Writing on the Proverbs, Wardlaw wrote these words and I think the paragraph is very instructive.  He says, “This fear is self-distrust.  It is tenderness of conscience.  It is vigilance against temptation.  It is the fear which inspiration opposes to high-mindedness in the admonition, be not high-minded but fear.  It is taking heed lest we fall.  It is a constant apprehension of the deceitfulness of the heart and of the insidiousness and power of inward corruption.  It is the caution and circumspection which timidly shrinks from whatever would offend and dishonor God and the Savior.”  End quote.  And Solomon said in a strange conundrum, “Happy is the man who fears.”  That’s interesting, isn’t it?  Whatever kind of fear it is, it’s the kind that makes you happy.  It’s a holy, healthy awe. 
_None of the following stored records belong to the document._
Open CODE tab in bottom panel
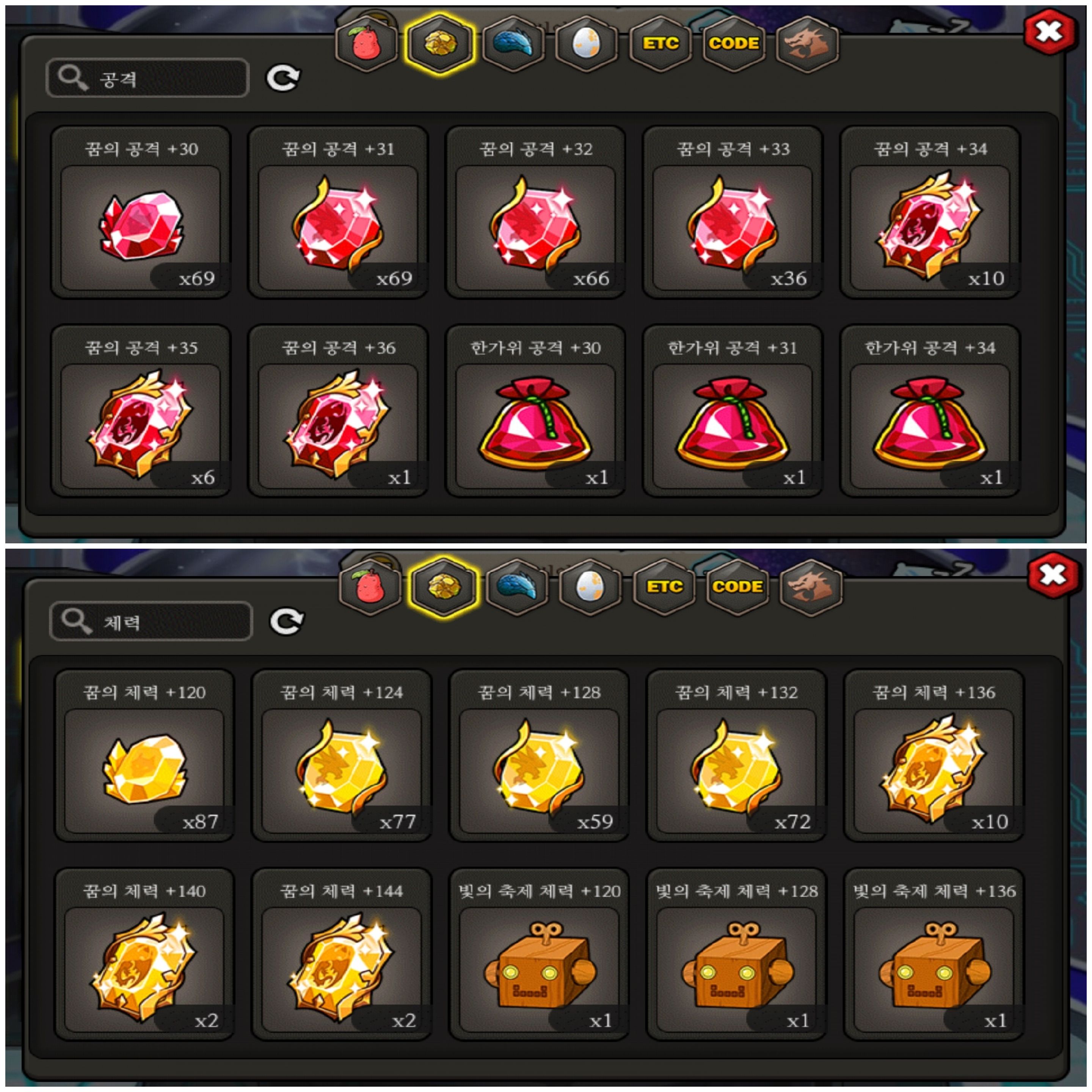This screenshot has width=1092, height=1092. (x=737, y=587)
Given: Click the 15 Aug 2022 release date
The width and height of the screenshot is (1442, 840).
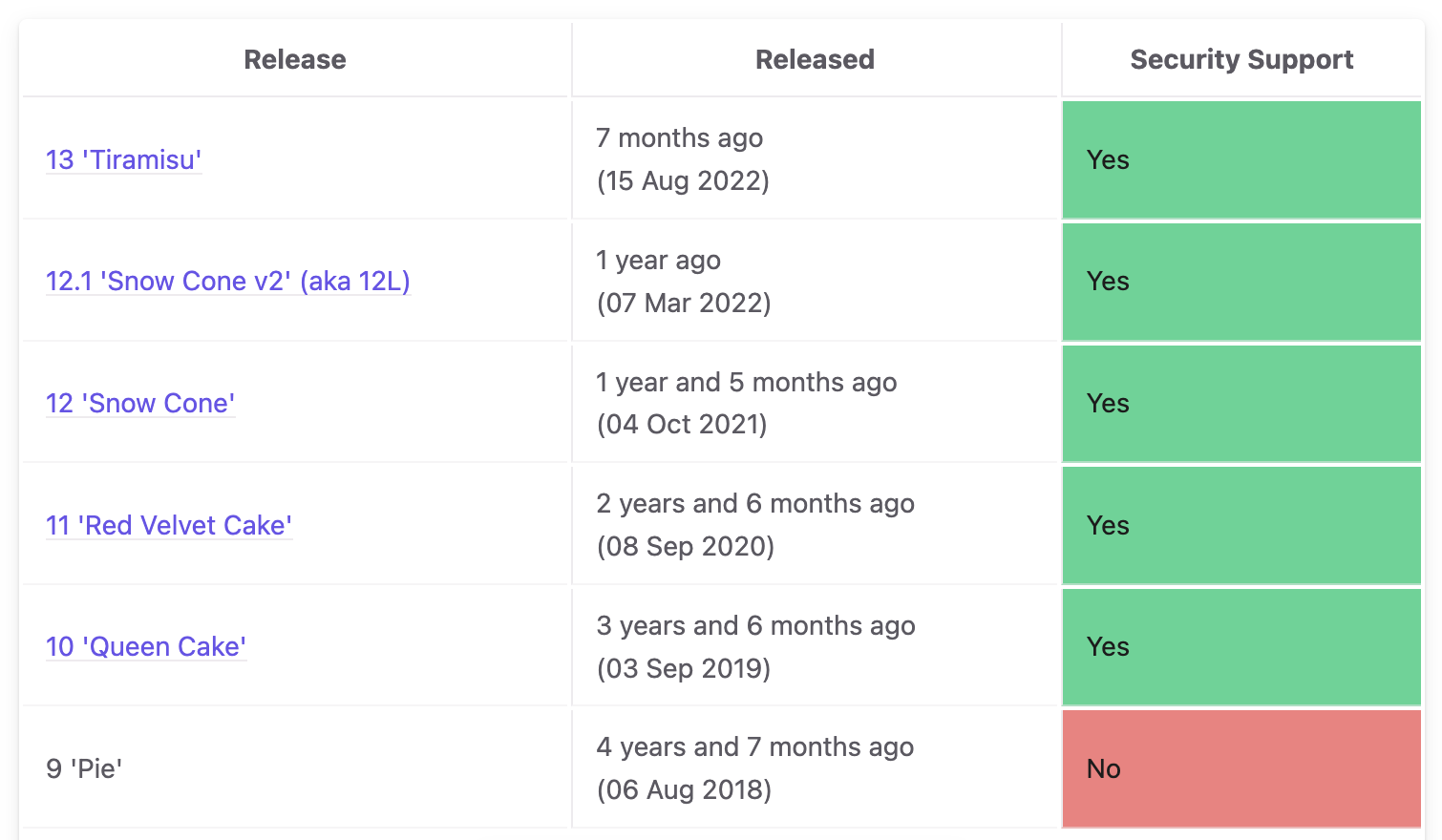Looking at the screenshot, I should pos(684,180).
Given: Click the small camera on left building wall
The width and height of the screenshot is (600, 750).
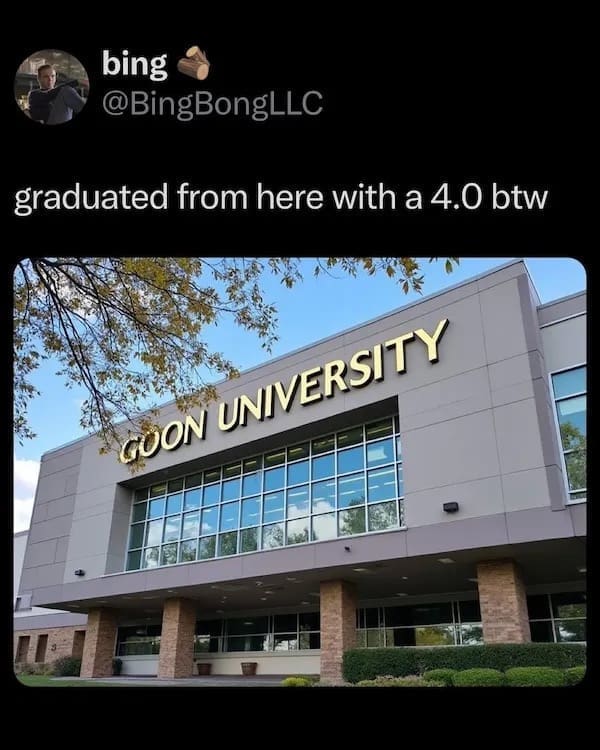Looking at the screenshot, I should click(79, 572).
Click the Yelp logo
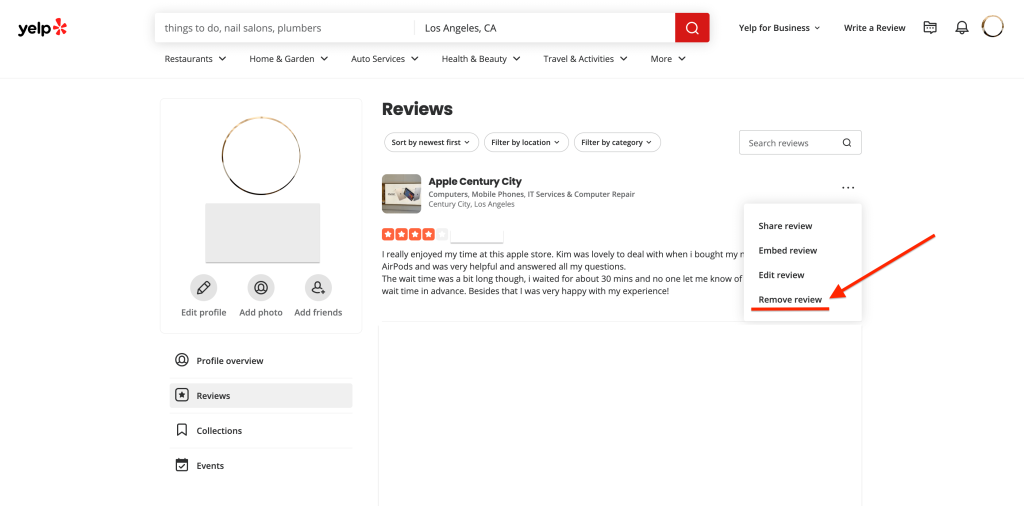 tap(42, 28)
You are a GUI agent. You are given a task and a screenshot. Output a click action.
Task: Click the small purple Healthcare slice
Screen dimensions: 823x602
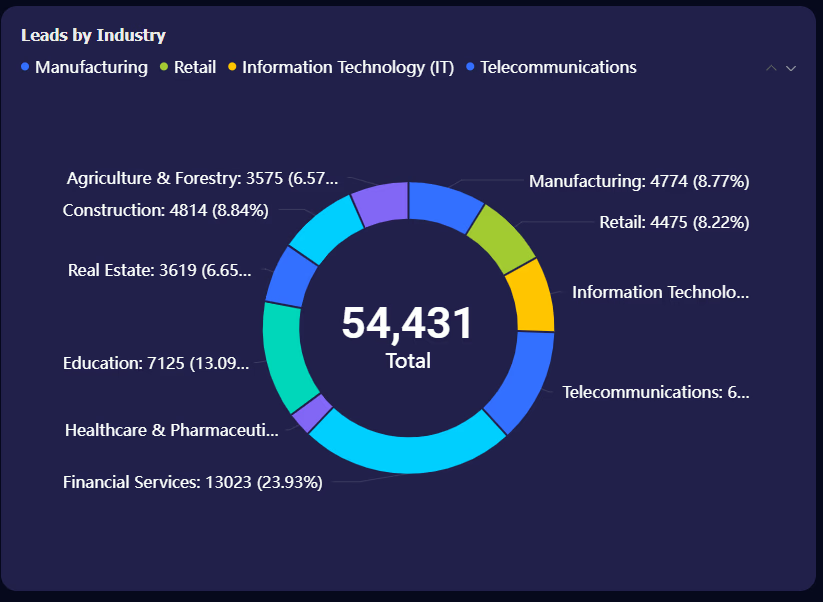coord(312,413)
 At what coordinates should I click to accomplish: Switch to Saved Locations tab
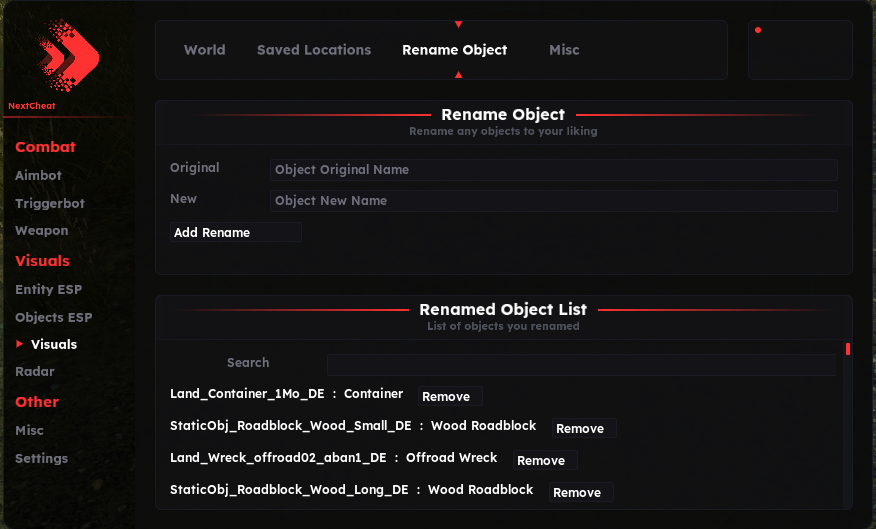(x=314, y=50)
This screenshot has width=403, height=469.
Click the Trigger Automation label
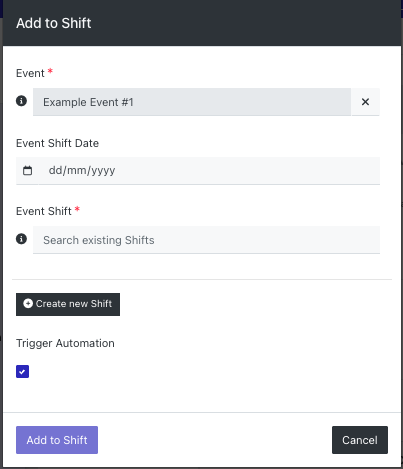[65, 343]
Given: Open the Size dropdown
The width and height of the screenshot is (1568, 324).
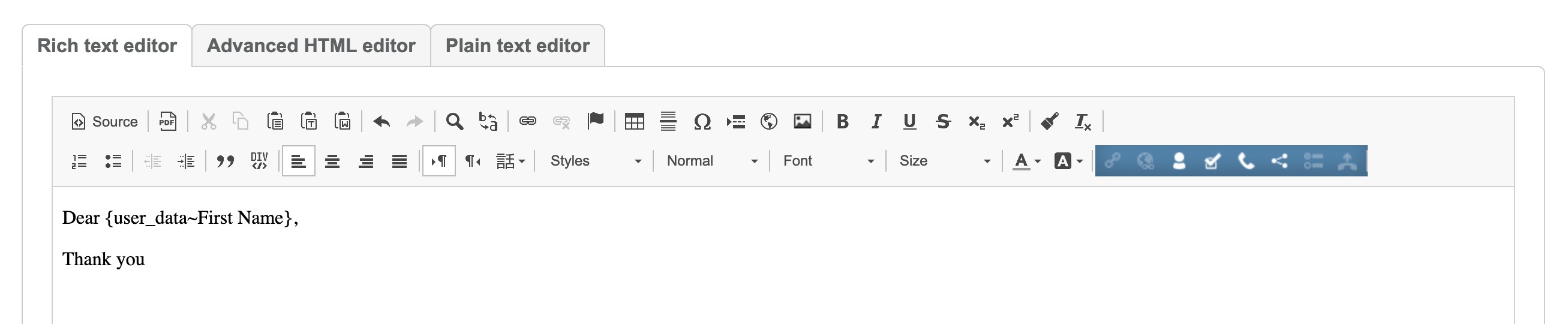Looking at the screenshot, I should (944, 161).
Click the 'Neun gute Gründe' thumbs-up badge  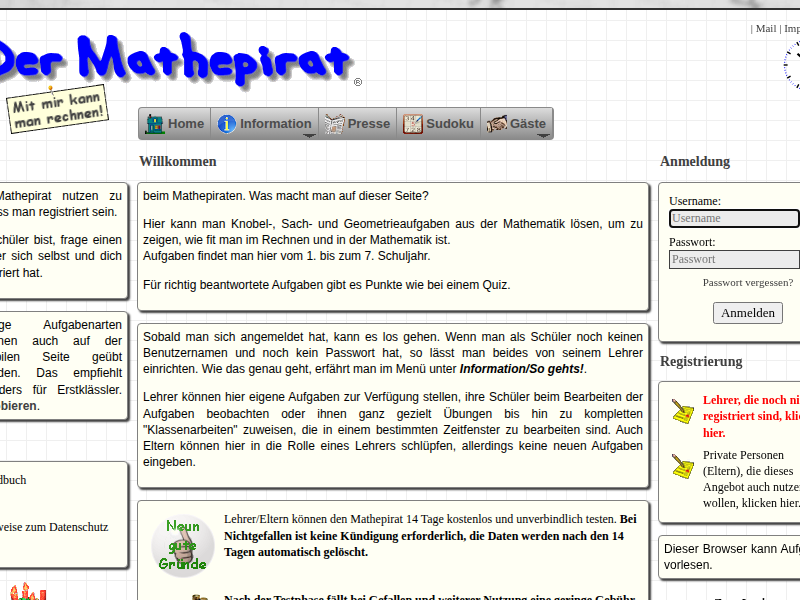pos(183,546)
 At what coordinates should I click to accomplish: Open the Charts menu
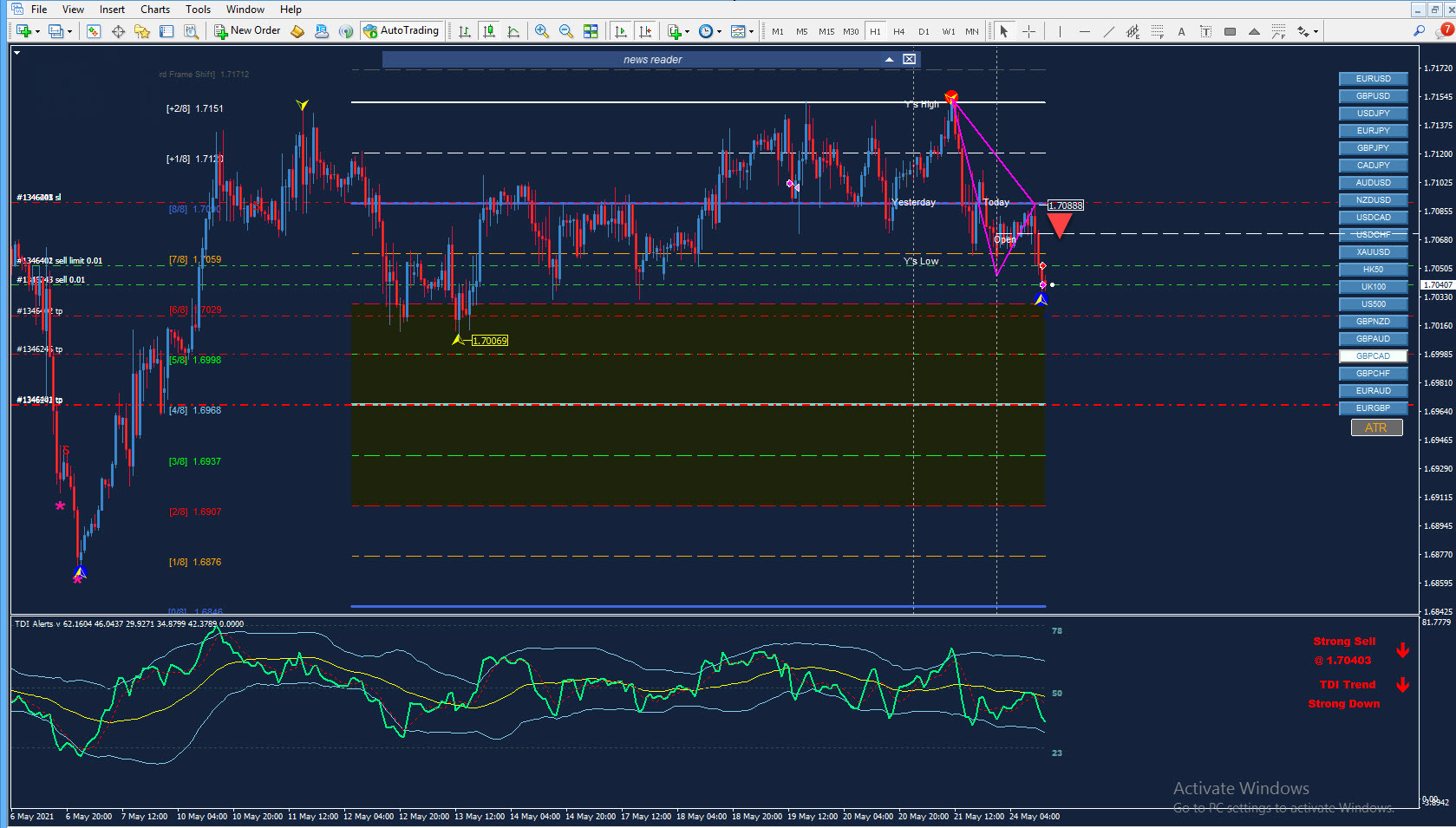(155, 10)
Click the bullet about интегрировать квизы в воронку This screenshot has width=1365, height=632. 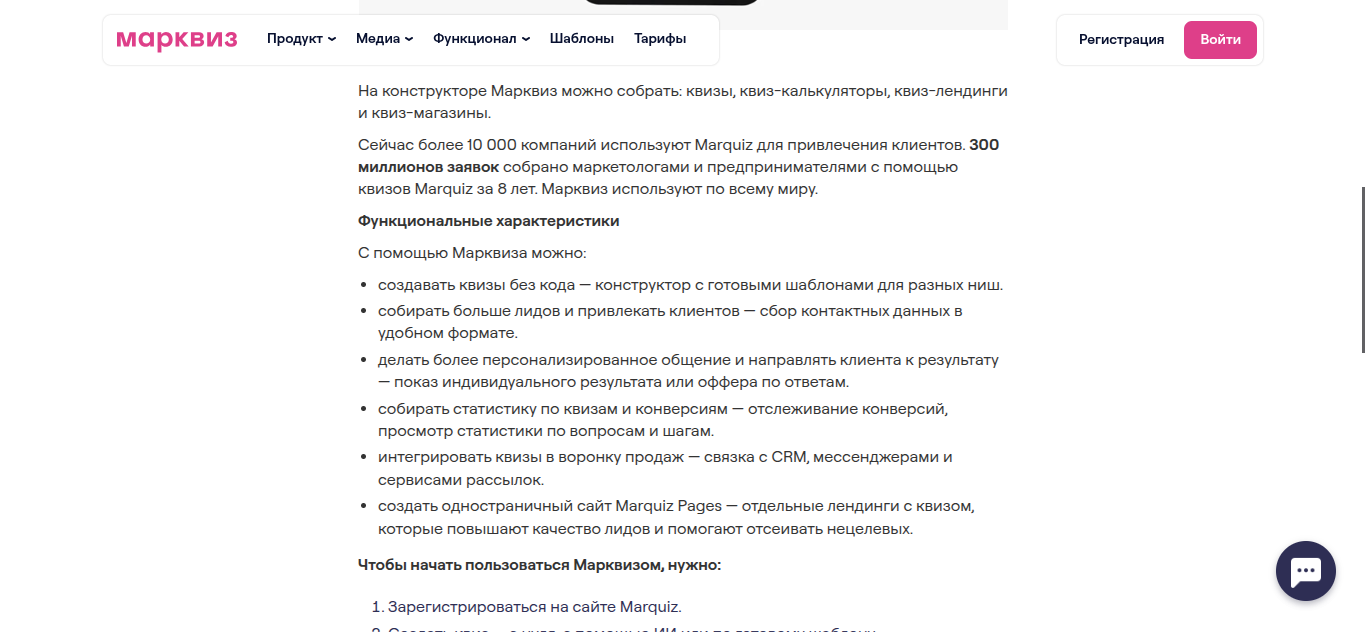click(664, 468)
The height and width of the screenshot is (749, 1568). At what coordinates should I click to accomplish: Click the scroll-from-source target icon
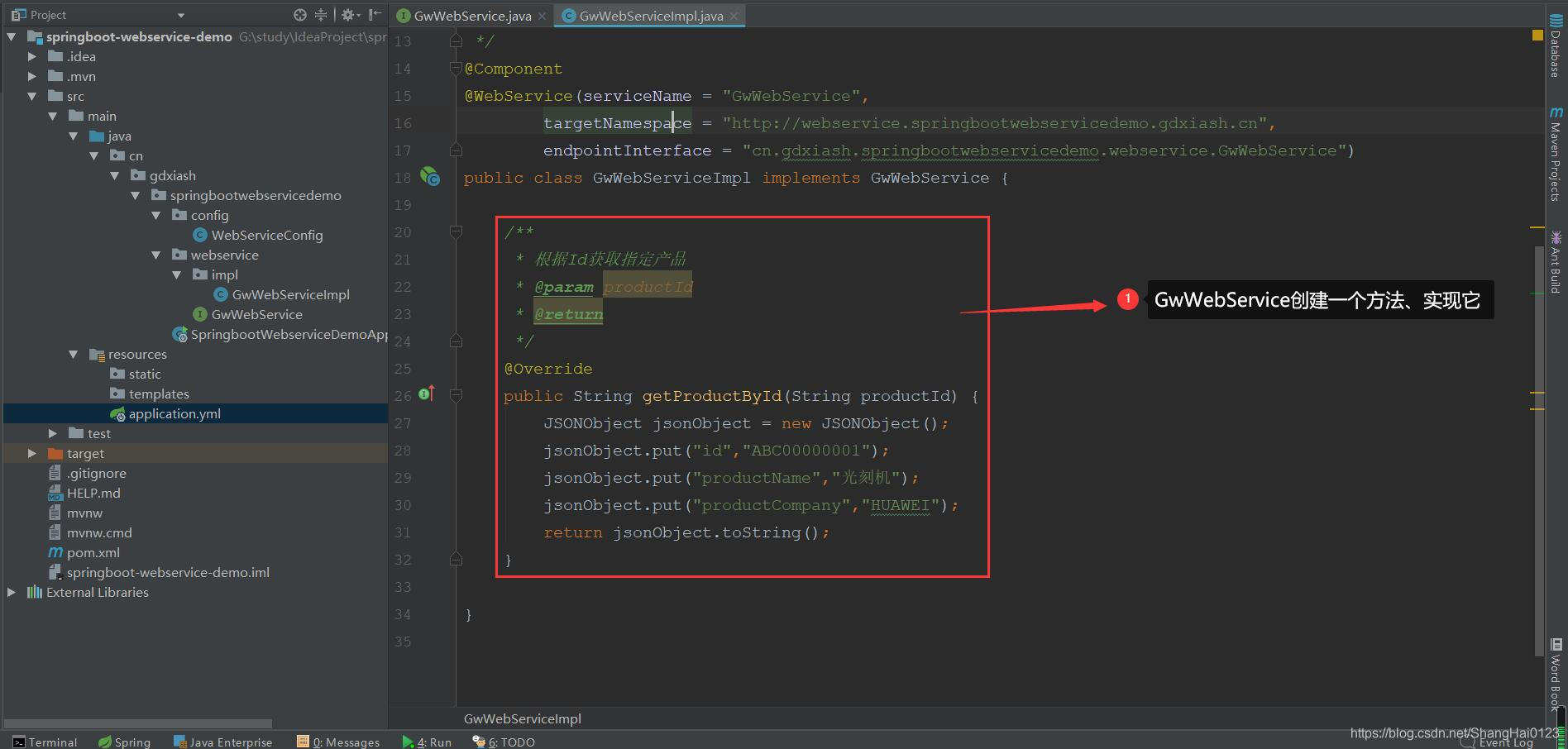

We, as those who name the name of Jesus Christ, who say we belong to God need to fear God.  Fearing God simply means that I don’t want to offend Him.  And I know He is holy and as a holy reaction against sin, I don’t want to do anything to offend Him, I don’t want to do anything that cause Him to chasten me, I don’t want to do anything to cause me to lose my testimony to the world.  I don’t want to do anything to cause me to lose my effectiveness to the church.  And so, I live in the fear of sin.  Why do I fear sin?  Because I am weak in my flesh, because temptation is powerful, and because I don’t want to offend God.

In order to have that fear, you have to do more than acknowledge that you’re a sinner.  In order to have that fear, your mind must be filled with a deep and settled conviction that sin is great offense against God.  And if you really love God, it would be impossible not to repent, because you would have to repent if you had sinned against the one you supremely loved.  You’d be compelled.  And I guess we could say that a true Christian is the depth of genuine spiritual devotion not only hates his sin, but in a sense hates himself for his sin and says, “O wretched man that I am.”

It’s one thing to mourn for sin because it exposes you to chastening.  It’s another thing to mourn for sin because it offends God.  It’s one thing to be terrified; it’s something else to be humbled.  And God is calling us to have a holy fear of sin and to understand its seriousness.

So, how are we going to work out our salvation?  Well, look at the example, remember your love, remember your call to obedience.  Very basic.  Remember that you’re responsible because you have the resources within you and understand the consequence of your sin toward God, toward yourself, toward the church, toward the unbelieving world.  With all that in mind, make a supreme effort to work out your own salvation.  Now, let me tell you something, folks, that’s all for today.  That’s only one half.  You’ve got to be here next week when we talk about God working in you.  Let’s bow together in prayer.

Father, we have ringing in our hearts still the example of that dear missionary who sat in a corner, huddled in a blanket with a candle reading the whole New Testament in the middle of a dark cold night to find if there is one thing he had done to violate Your law.  O God, give us that kind of zeal.  Help us to know that the reason the apostle Paul was used so mightily was not just the grace of God, but that he labored more than all the rest.  Help us, Lord, to be all you want us to be.  And we await with such eagerness the next Lord’s day when we can see the means by which this can happen as You work in us.  And Father, do that work even now in every heart.